Determine Security Differences Between Two SQL Servers Database Users

sqlbulkcopy sql-server sql-server-2012 ssms tsql


We're running SQL Server 2012 / .Net Framework 4.5.1

We have an application that does the following:

  1. Extract all table data from a source database using an instance of .Net's SqlBulkCopy.
  2. Delete all data in a target database using regular SQL statements.
  3. Deploy the data from the source database to the target database using an instance of .Net's SqlBulkCopy.

The third step is successful when the SQL connection uses my Active Directory account, but fails with the following error message when using a SQL Server account created for this purpose: Cannot find the object "[SchemaName].[TableName]" because it does not exist or you do not have permissions.

Interestingly, the process runs through about a dozen tables before hitting one that causes this error. Manual verification proves that a) The table exists on the target, b) The problem user can select from the table, and c) the problem user can manually insert into the table with the standard INSERT INTO [SchemaName].[TableName] ([Columns]) VALUES ([Values]) format. BCP also works for that user, but using SqlBulkCopy from a .Net application fails for the same user.

Our DBA (A pretty seasoned guy, so far as I can tell, actually) says that the database permissions on the target database are IDENTICAL between the two users, but reality would seem to suggest this is not the case.

Googling the problem shows that the user should have the db_owner or db_ddladmin roles. The user actually belongs to both.
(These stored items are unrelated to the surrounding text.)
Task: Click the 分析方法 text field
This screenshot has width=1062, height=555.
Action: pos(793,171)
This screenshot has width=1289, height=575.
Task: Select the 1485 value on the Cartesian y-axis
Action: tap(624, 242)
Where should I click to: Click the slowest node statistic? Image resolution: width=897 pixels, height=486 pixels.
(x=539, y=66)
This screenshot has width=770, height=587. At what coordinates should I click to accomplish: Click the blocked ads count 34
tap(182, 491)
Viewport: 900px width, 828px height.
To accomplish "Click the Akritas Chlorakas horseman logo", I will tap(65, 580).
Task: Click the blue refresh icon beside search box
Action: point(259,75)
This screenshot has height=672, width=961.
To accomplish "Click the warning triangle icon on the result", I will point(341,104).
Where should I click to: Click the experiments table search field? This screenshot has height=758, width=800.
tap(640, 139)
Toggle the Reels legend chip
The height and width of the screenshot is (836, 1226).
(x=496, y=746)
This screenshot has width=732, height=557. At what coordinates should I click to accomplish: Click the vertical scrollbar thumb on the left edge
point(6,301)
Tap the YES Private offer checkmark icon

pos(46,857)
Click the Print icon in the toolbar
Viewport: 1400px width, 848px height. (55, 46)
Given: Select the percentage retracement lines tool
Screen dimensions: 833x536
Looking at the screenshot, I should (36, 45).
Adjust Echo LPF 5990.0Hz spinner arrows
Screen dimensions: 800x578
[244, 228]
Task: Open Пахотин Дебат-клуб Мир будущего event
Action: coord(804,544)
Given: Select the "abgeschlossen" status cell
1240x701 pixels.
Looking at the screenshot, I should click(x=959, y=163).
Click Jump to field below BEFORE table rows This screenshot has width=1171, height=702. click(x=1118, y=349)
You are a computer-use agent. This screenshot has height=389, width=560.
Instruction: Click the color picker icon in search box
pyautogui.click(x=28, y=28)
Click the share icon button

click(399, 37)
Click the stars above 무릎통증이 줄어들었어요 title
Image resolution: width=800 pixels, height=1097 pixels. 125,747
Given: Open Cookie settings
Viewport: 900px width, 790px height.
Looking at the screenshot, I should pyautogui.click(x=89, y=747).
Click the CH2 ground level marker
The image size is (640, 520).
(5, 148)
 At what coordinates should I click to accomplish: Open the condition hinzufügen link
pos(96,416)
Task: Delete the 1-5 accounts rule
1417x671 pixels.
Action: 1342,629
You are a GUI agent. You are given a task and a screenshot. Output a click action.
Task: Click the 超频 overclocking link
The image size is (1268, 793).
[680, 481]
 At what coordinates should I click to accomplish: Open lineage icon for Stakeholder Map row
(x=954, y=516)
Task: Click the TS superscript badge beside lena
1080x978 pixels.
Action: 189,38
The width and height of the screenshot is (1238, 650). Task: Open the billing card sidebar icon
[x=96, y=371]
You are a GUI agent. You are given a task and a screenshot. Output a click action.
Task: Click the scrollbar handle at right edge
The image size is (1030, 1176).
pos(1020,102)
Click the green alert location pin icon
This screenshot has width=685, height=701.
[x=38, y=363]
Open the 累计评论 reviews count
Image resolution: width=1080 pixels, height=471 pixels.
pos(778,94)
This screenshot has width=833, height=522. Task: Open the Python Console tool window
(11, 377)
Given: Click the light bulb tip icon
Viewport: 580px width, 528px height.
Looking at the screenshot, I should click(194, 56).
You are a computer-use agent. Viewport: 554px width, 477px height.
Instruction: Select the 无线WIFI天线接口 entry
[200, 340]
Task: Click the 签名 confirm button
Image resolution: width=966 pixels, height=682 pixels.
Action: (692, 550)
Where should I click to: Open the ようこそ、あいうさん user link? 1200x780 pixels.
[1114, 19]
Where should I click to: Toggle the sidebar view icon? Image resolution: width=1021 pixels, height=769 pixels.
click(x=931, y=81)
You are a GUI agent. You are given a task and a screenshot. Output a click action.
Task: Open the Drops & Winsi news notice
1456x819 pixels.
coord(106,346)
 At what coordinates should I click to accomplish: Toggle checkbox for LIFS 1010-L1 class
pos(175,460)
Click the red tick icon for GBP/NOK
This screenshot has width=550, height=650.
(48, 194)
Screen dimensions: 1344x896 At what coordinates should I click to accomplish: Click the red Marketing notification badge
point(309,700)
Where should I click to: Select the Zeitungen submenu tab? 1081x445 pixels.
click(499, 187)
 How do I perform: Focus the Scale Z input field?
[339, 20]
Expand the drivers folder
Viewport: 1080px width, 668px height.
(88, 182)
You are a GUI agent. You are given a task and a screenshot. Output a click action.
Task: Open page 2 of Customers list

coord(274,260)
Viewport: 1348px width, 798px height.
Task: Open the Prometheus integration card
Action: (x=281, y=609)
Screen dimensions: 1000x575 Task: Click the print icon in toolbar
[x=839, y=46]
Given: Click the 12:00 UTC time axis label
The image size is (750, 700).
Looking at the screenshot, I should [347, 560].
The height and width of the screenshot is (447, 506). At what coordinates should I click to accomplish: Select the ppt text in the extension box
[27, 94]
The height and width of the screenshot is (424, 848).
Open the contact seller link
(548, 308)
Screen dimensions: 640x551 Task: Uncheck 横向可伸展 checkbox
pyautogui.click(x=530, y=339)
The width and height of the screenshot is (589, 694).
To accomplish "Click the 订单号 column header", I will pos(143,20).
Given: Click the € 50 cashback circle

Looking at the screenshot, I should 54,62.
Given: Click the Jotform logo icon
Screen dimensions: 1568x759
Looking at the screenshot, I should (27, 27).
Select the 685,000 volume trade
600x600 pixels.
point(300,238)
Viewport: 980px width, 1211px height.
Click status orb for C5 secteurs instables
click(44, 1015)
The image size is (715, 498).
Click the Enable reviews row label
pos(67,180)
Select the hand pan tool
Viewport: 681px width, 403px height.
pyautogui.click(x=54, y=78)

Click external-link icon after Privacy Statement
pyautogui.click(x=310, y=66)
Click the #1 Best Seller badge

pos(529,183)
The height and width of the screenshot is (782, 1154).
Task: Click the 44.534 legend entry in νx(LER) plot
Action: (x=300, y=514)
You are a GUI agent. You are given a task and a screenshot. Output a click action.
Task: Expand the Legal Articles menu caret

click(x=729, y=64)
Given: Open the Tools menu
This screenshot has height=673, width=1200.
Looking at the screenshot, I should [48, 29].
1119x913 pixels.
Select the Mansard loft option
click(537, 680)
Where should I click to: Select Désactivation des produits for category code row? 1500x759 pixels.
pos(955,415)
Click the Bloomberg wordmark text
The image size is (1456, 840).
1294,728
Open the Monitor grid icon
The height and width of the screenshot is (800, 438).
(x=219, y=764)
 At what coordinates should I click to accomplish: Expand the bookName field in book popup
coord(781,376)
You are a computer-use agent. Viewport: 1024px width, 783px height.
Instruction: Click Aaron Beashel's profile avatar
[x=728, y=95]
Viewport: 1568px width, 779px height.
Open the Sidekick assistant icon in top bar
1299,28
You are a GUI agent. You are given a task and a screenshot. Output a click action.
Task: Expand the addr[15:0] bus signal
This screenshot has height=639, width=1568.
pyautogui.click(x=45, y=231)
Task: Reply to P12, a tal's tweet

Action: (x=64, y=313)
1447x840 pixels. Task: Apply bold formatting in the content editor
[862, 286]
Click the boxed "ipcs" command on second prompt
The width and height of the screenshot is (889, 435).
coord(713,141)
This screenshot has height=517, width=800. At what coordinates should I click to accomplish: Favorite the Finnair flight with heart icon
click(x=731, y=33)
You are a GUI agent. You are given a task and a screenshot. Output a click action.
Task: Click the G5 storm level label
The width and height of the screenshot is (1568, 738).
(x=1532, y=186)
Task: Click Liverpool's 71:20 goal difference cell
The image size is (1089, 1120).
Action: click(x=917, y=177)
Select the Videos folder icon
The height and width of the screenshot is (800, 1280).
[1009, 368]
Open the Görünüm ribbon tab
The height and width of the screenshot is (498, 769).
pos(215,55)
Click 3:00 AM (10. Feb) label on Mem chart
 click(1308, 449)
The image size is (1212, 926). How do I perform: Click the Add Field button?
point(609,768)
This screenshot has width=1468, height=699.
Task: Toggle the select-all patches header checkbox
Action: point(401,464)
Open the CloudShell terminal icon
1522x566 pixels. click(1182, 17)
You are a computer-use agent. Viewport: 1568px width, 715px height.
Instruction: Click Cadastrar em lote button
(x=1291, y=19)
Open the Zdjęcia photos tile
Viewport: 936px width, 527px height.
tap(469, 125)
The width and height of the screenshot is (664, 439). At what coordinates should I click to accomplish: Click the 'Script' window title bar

Anyway, solving the local problem is of secondary concern, since I can get done what I need done with my AD account. What I'd really like to know is whether there is a baked-in way to compare the differences in permissions between two users. If not, can this be done with a T-SQL query of some kind?

Thanks, guys and gals!

11/13/2014 5:28:16 PM

Popular Answer

Here's my permissions script that I use. It's generally the approach that everyone uses, unless they have a schema compare product via Visual Studio, Red Gate, etc.

Are you specifying the schema on the destination table with SqlBulkCopy? Is it possible that you're running into a user owned schema instance?

It's also been my experience that SqlBulkCopy only requires select and insert on the destination table. BCP requires the escalated permissions that you described, which is another benefit of SqlBulkCopy.